Rosa Parks is widely known and studied for her role in sparking the Montgomery, Alabama bus boycott. By disobeying an Alabama law requiring Black passengers to relinquish their seats to White passengers in a full bus, Parks started a chain of events that led to a Supreme Court decision banning segregation on public transportation. But there’s more to the story of striving for equal rights than that moment. And, of course, there’s more to the story and the striving than one person.
In August of 1906, nearly 50 years before Rosa Parks was arrested, Barbara Pope was removed from a train from Washington, D.C., after it reached Falls Church, Virginia. The following January, she filed suit against the railway company for damages resulting from being physically removed from the train. A June 1907 article reporting on the successful outcome of the suit emphasized that, though the jury awarded Pope only one cent in damages, the value of the judgment was that the Virginia separate-car law could not be upheld for interstate passengers.
In an April 1906 letter to the editor responding to a proposal to add “Jim Crow” cars to DC street car lines, Pope explained:
We want…our rights as citizens, and we demand the respect due reputable human beings the world over. What right has the white man of America to insult and humiliate us?”
Students seeking more context might read this article about the representative who made the proposal that sparked the letter.
Clearly, Pope’s experience was not unique. A section of the June 1907 article from the Sedalia Weekly Conservator describes another, similar incident involving Georgia Edwards. Sidestepping the question of segregation, the Interstate Commerce Commission ruled in the case that comparable accommodations must be provided for Black and White ticket holders paying similar fares.
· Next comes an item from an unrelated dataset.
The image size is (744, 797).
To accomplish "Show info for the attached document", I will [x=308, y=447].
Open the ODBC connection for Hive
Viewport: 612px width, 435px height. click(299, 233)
The example included in several news reports was that if a basin and towel, or a smoking car, were provided for White passengers, the same must be provided for Black passengers.
Experiences like Barbara Pope’s and Georgia Edwards’ might not always be included in history books, but abound in reports from the early 20th century. Students can uncover these stories and discover new research opportunities by studying these primary sources.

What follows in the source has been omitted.